── Source extract

The General Perspective projection is a map projection. When the Earth is photographed from space, the camera records the view as a perspective projection. When the camera is aimed toward the center of the Earth, the resulting projection is called Vertical Perspective. When aimed in other directions, the resulting projection is called a Tilted Perspective.
The Vertical Perspective is related to the stereographic projection, gnomonic projection, and orthographic projection. These are all true perspective projections, meaning that they result from viewing the globe from some vantage point. They are also azimuthal projections, meaning that the projection surface is a plane tangent to the sphere. This results in correct directions from the center to all other points. The point of perspective, or vantage point, for the General Perspective Projection is at a finite distance. It depicts the earth as it appears from some relatively short distance above the surface, typically a few hundred to a few tens of thousands of kilometers.

────

Given request A
Using the passage on the General Perspective projection, decide whether each statement agrees with it. Answer yes or no, and quote the words that decide each one.
(i) Aiming the camera toward the center of the Earth produces a Tilted Perspective.
(ii) The vantage point of the General Perspective projection lies at a finite distance.
(iii) Azimuthal projections give correct directions from the center to all other points.
Given request B
Carry on the passage about the General Perspective map projection from its final sentence.

── Data extract

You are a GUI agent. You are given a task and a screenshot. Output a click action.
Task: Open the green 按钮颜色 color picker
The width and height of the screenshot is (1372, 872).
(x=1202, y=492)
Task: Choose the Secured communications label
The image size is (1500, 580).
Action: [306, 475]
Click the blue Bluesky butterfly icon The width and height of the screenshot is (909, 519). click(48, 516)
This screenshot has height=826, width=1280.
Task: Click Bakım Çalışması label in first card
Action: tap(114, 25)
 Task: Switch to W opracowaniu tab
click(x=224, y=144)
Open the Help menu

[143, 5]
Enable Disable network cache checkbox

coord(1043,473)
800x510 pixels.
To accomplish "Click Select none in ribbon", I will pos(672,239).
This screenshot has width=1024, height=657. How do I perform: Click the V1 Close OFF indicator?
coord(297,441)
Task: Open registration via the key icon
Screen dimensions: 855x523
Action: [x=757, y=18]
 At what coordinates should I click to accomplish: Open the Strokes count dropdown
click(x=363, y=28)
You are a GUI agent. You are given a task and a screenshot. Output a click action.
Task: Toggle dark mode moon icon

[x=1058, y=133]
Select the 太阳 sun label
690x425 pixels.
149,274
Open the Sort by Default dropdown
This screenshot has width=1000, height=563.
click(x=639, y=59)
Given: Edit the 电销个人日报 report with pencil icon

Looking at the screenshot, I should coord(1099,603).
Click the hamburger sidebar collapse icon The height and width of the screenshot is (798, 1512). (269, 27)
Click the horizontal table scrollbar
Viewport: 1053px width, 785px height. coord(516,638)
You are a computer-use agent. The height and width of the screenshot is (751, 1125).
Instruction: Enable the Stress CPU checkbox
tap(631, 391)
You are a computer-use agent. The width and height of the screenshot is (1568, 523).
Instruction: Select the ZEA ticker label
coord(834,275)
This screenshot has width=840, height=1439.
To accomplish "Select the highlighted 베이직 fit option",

────

Output A
(i) No: "When the camera is aimed toward the center of the Earth, the resulting projection is called Vertical Perspective."
(ii) Yes: "The point of perspective, or vantage point, for the General Perspective Projection is at a finite distance."
(iii) Yes: "This results in correct directions from the center to all other points."

Output B
When tilted, the General Perspective projection, also called the tilted perspective projection, is not azimuthal (see second figure below); directions are not true from the central point, and the projection plane is not tangent to the sphere.[1] Tilted perspectives are common from aerial and low orbit photography, generally taken from at a height measured in kilometers to hundreds of kilometers, rather than the hundreds or thousands of kilometers typical of a vertical perspective. However, Richard Edes Harrison pioneered the use of this projection on strategic maps showing military theaters during WWII.Some prominent Internet mapping tools also use the tilted perspective projection. For example, Google Earth and NASA World Wind show the globe as it appears from space. These applications permit a wide variety of interactive pan and zoom operations, including fly-through simulations, mimicking pictures or movies taken with a hand-held camera from an airplane or spacecraft.
Some forms of the projection were known to the Greeks and Egyptians 2,000 years ago. It was studied by several French and British scientists in the 18th and 19th centuries. However, the projection had little practical value at that time; computationally simpler nonperspective azimuthal projections could be used instead.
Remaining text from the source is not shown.